Task requirements – The response must reproduce exactly every line of the material below holding the word "Durant".

*** Data supplied Section Begins ***

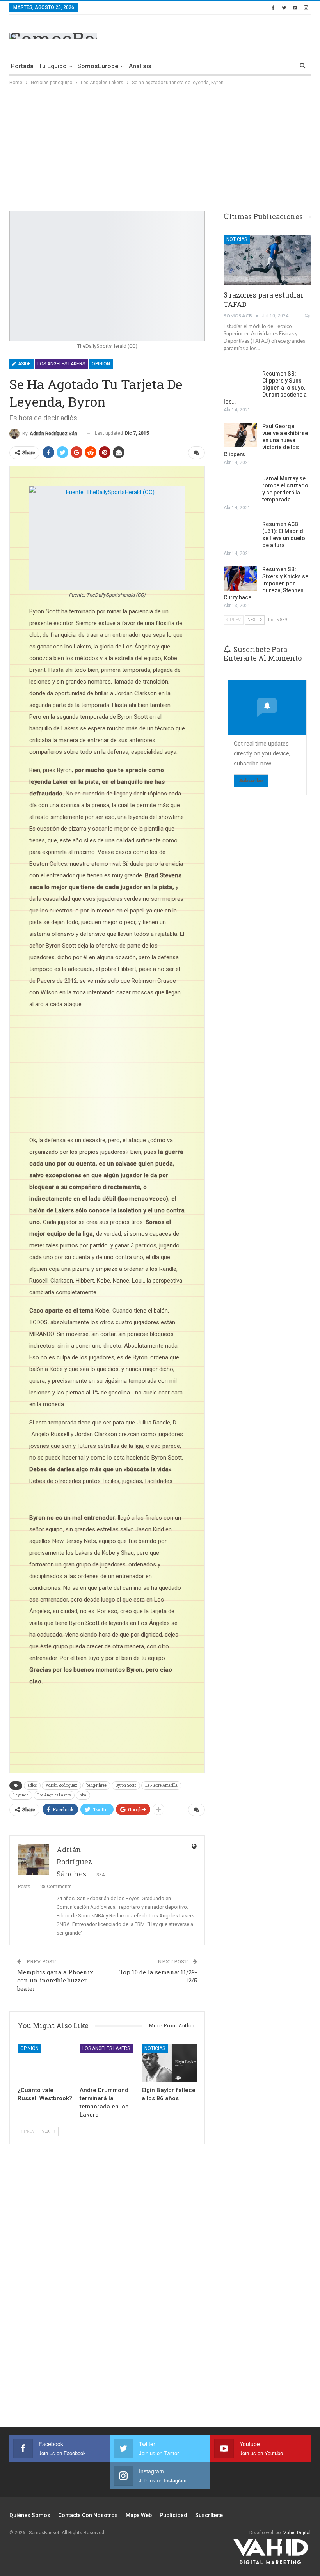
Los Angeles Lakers (61, 364)
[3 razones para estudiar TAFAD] (267, 260)
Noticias (154, 2048)
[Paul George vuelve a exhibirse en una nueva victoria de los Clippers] (240, 435)
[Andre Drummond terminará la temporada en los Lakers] (107, 2063)
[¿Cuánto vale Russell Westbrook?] (45, 2063)
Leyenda (20, 1795)
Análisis (140, 66)
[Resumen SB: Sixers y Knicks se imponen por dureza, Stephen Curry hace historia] (240, 578)
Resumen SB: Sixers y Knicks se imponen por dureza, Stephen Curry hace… (266, 583)
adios (32, 1785)
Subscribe (251, 780)
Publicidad (173, 2515)
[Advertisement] (219, 34)
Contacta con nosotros (88, 2515)
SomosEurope (97, 66)
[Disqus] (107, 2290)
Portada (22, 66)
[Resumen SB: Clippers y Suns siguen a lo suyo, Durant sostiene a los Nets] (240, 382)
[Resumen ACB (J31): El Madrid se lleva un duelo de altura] (240, 533)
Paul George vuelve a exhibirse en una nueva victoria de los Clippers (266, 440)
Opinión (101, 364)
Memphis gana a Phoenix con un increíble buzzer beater (55, 1980)
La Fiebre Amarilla (161, 1785)
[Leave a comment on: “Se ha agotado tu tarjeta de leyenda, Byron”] (196, 452)
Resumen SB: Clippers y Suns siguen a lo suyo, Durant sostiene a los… (265, 387)
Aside (24, 364)
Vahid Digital (297, 2532)
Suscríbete (209, 2515)
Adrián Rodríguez (61, 1785)
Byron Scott (126, 1785)
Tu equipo (53, 66)
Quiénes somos (29, 2515)
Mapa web (139, 2515)
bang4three (96, 1785)
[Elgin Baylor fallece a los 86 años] (169, 2063)
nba (83, 1795)
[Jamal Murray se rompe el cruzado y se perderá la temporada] (240, 487)
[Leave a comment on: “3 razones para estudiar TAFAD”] (308, 316)
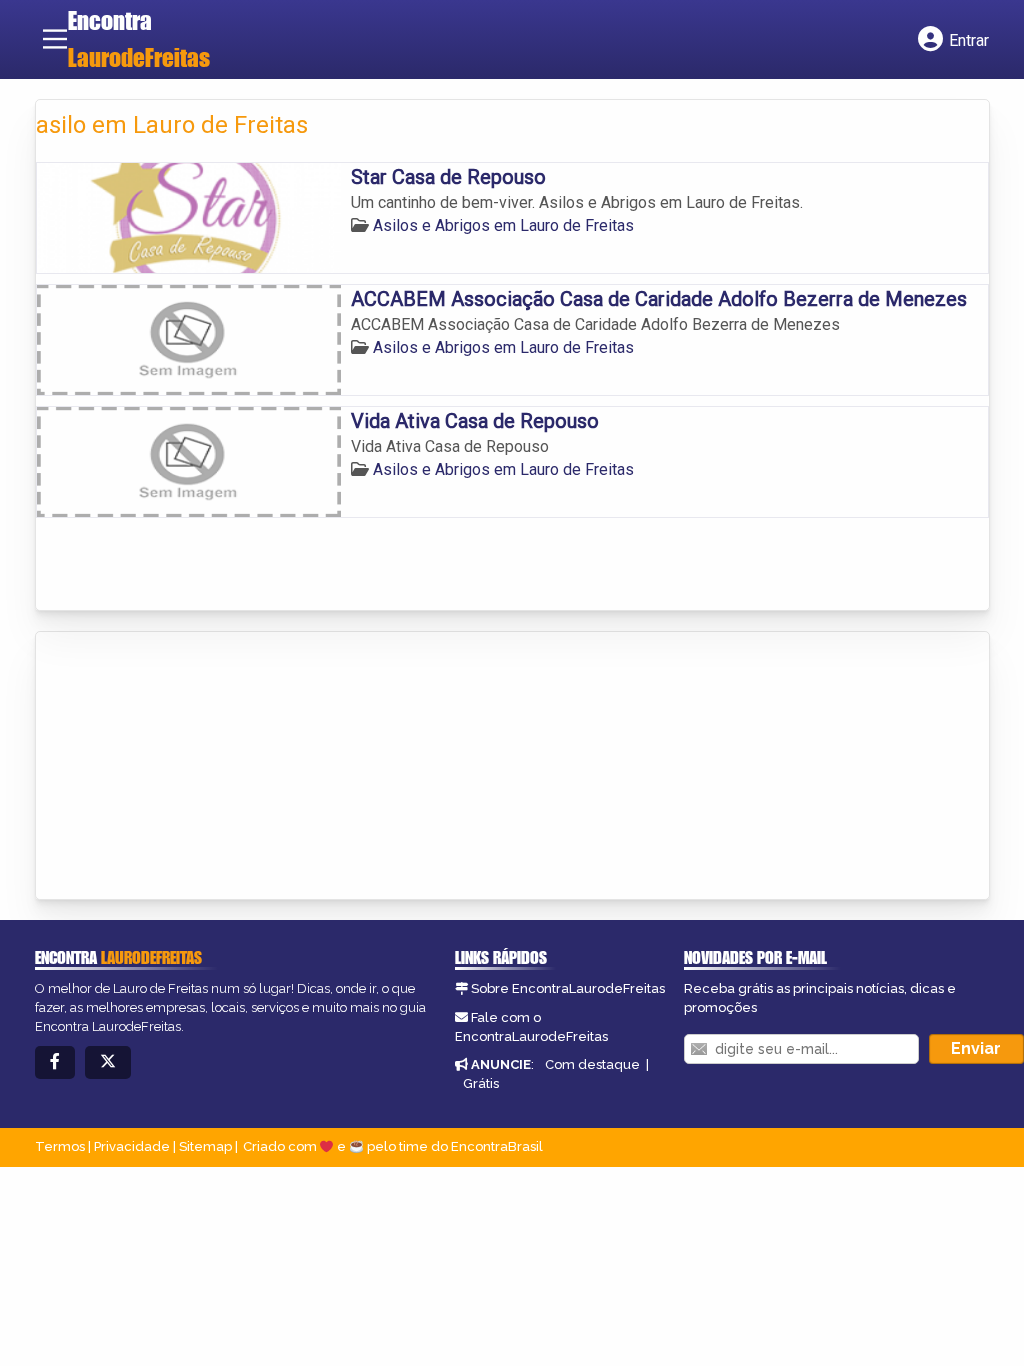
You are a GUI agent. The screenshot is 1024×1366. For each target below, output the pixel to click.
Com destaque (592, 1064)
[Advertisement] (186, 767)
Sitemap (205, 1146)
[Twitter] (108, 1062)
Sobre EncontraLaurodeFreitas (568, 988)
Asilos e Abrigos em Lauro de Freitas (503, 225)
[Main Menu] (55, 39)
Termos (60, 1146)
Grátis (481, 1083)
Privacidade (132, 1146)
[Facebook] (55, 1062)
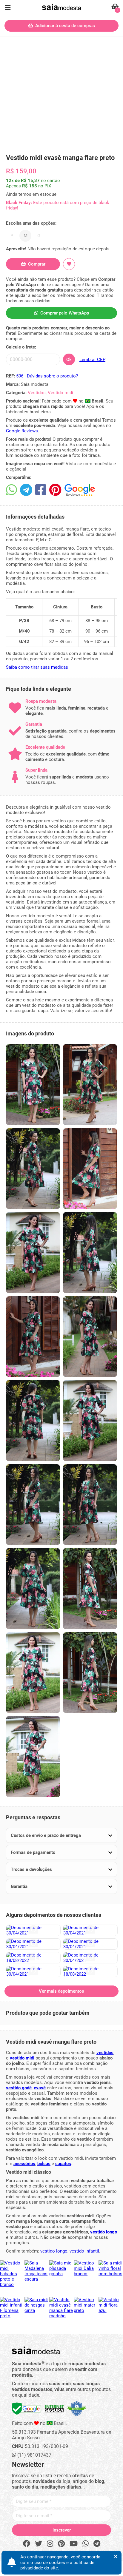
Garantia (19, 1886)
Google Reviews (22, 431)
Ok (69, 359)
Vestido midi (60, 392)
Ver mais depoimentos (61, 1991)
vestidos (104, 2052)
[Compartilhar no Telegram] (26, 490)
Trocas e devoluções (31, 1869)
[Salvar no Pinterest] (55, 490)
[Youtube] (73, 2544)
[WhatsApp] (85, 2544)
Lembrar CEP (92, 359)
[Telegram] (97, 2544)
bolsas (43, 2163)
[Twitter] (38, 2544)
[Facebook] (26, 2544)
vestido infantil (84, 2251)
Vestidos (37, 392)
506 (19, 376)
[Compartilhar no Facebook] (40, 490)
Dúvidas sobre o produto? (52, 376)
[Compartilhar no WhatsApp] (11, 490)
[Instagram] (50, 2544)
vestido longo (103, 2232)
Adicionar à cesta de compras (64, 25)
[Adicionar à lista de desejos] (69, 264)
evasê (40, 2088)
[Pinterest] (61, 2544)
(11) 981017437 (33, 2455)
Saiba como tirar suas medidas (37, 667)
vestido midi (22, 2058)
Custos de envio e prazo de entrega (46, 1835)
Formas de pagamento (33, 1852)
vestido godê (19, 2088)
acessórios (24, 2163)
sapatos (63, 2163)
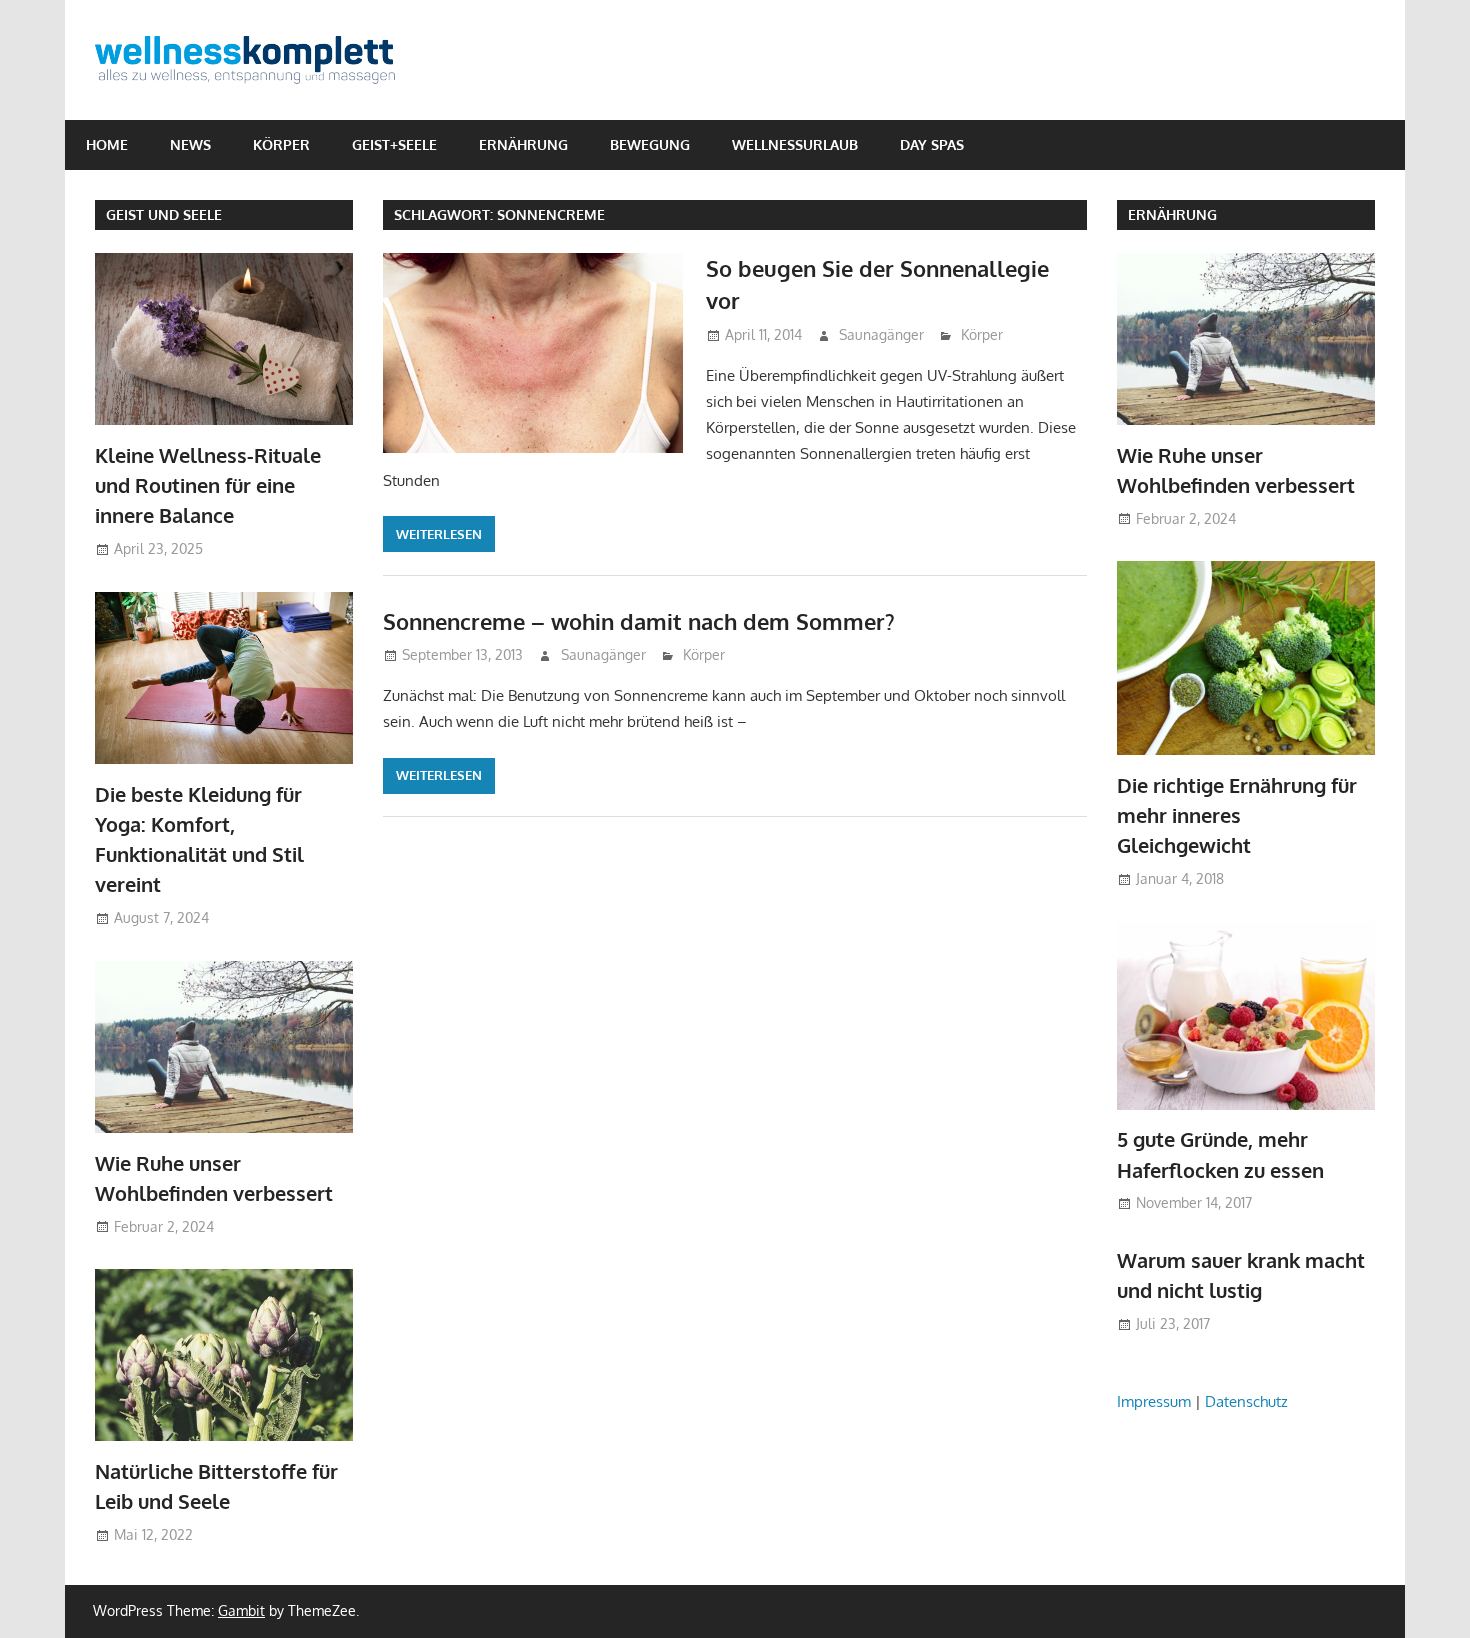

*** Data supplied Section Ends ***

Exercise response –
[Resumen SB: Clippers y Suns siguen a lo suyo, Durant sostiene a los Nets] (240, 382)
Resumen SB: Clippers y Suns siguen a lo suyo, Durant sostiene a los… (265, 387)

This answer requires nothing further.